4:30 p.m.: Western Carolina University’s Alpha Phi Alpha fraternity will host a unity march convening at the University Center.
6 p.m.: The annual Kenilworth Celebration of Dr. Martin Luther King, Jr. will be held at Kenilworth Church Fellowship Hall. The event includes a potluck and discussion of African American history in Asheville with speakers Darin Waters, Dwight Mullen and Marvin Chambers.
Tuesday, Jan. 20:
noon: WCU students will recite speeches on social justice, including King’s “Letter From a Birmingham Jail” from the balcony of the University Center.
12:30 p.m.: UNC Asheville hosts a public lecture, “Lunch-n-Learn: What is Privilege? From a Social Justice Point of View.”
7 p.m.: Warren Wilson College’s MLK Keynote Address with Rev. Oscar McCloud.
7 p.m.: UNC Asheville hosts Erika Allen of Growing Power Chicago for discussion of food and social justice.
Wednesday, Jan. 21:
noon: Western Carolina University hosts a public lecture, “Lunch and Learn Part 1: The Grassroots Black Freedom Struggle with Dr. Rob Ferguson.”

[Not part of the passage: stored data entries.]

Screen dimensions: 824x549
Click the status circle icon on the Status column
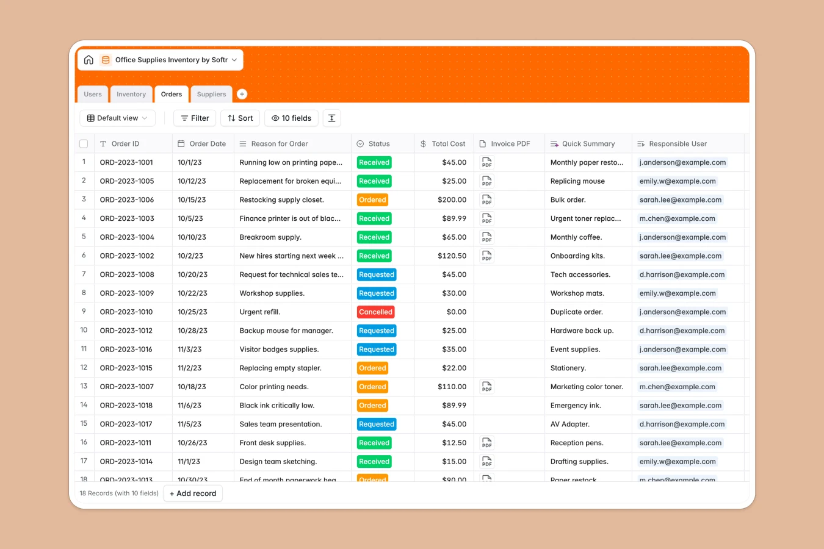point(361,143)

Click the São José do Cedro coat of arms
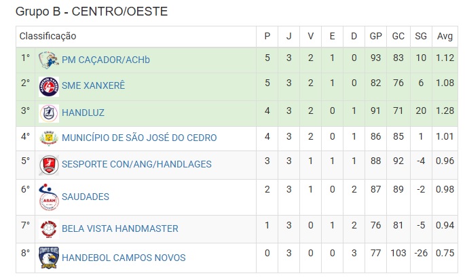point(49,138)
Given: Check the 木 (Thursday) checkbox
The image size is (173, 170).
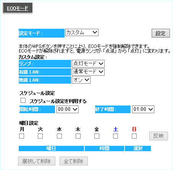Looking at the screenshot, I should click(x=78, y=136).
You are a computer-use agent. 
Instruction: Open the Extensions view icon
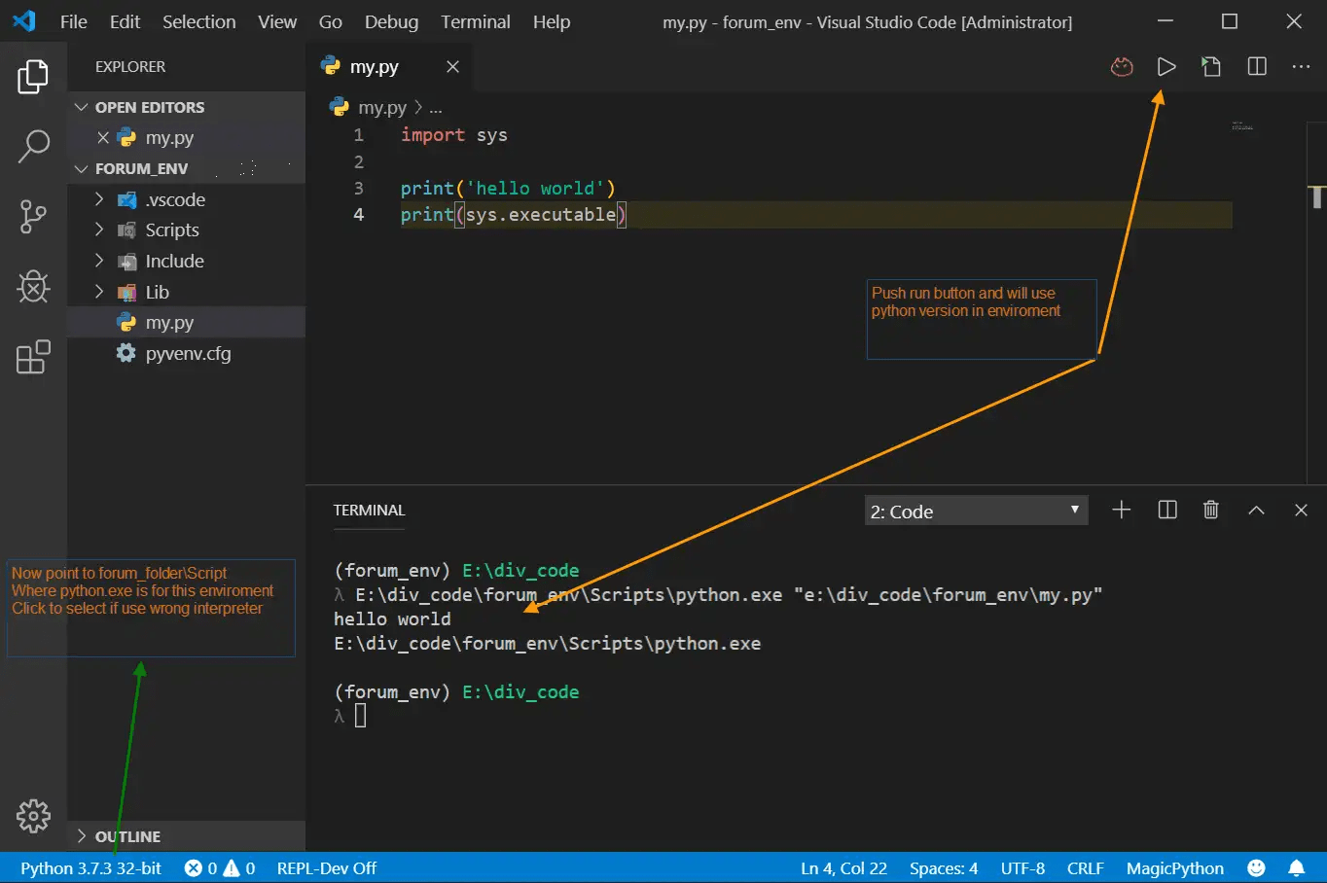point(34,357)
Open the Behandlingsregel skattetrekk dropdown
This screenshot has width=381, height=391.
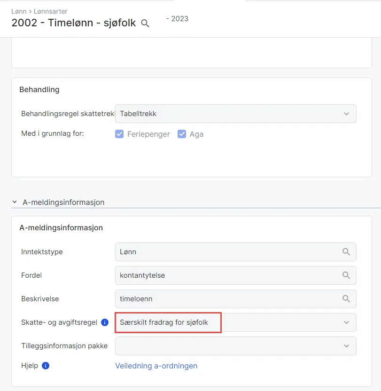tap(235, 114)
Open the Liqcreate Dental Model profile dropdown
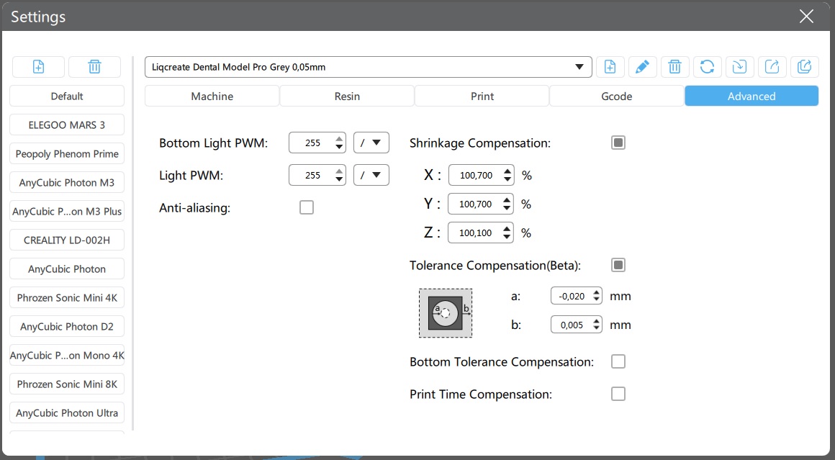This screenshot has width=835, height=460. coord(368,67)
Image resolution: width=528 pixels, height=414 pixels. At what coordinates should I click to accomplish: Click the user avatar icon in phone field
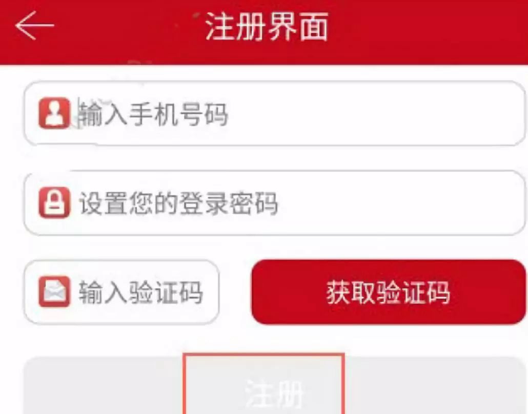(x=54, y=113)
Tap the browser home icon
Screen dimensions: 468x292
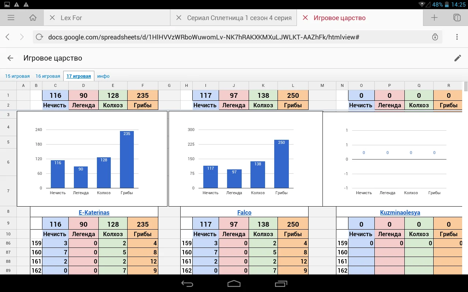33,18
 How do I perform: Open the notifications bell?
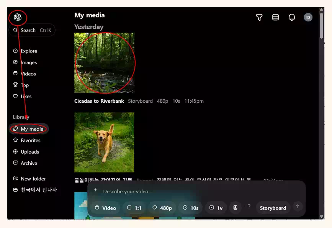pos(292,17)
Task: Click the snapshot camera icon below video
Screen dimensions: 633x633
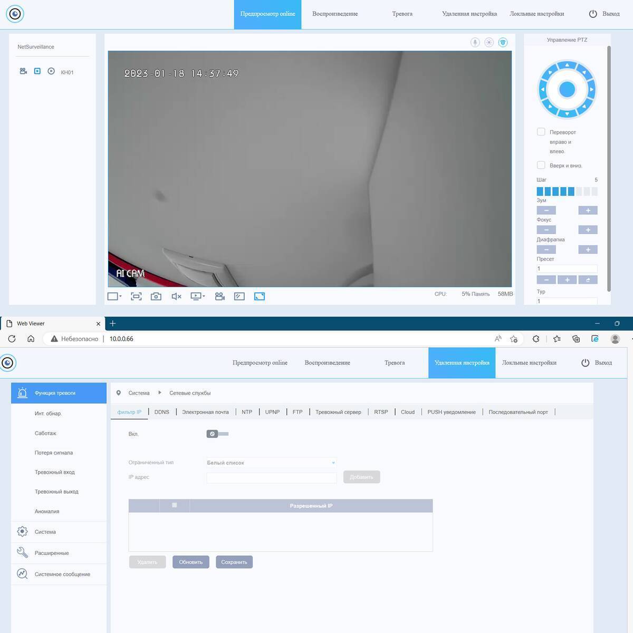Action: [x=156, y=296]
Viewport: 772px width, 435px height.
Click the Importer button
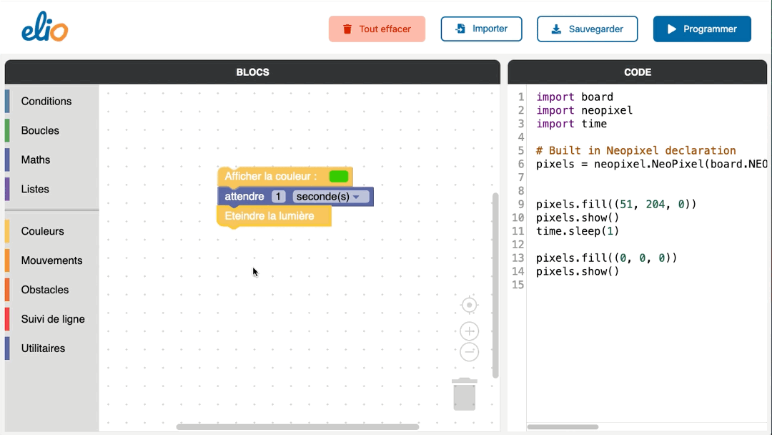click(481, 29)
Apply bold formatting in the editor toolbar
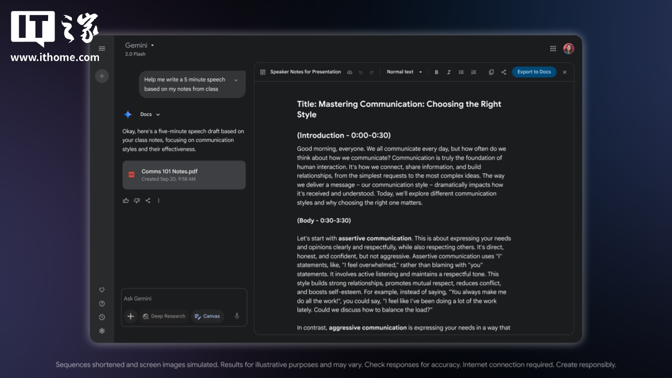This screenshot has width=672, height=378. pyautogui.click(x=436, y=72)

5:30 p.m.: Warren Wilson College students present a report from their recent visit to Ferguson, MO.
6 p.m.: Western Carolina University holds its keynote address for MLK Week with Brandon A. Robinson.
6 p.m. – UNC Asheville hosts a screening of the documentary If These Walls Could Talk.
Thursday, Jan. 22.
noon-2 p.m.: UNC Asheville hosts a Speak Out & Die In in Mills Courtyard.
6 p.m.: Hood Talk meets at Pisgah View Apartments with a discussion of African-American history.
7 p.m.: Documentary filmmaker Byron Hurt will deliver UNC Asheville’s MLK Week keynote address.
7 p.m.: Warren Wilson College hosts OH! FREEDOM, a two-man performance with prose from historical scholars, poems and spirituals discussing the Underground Railroad.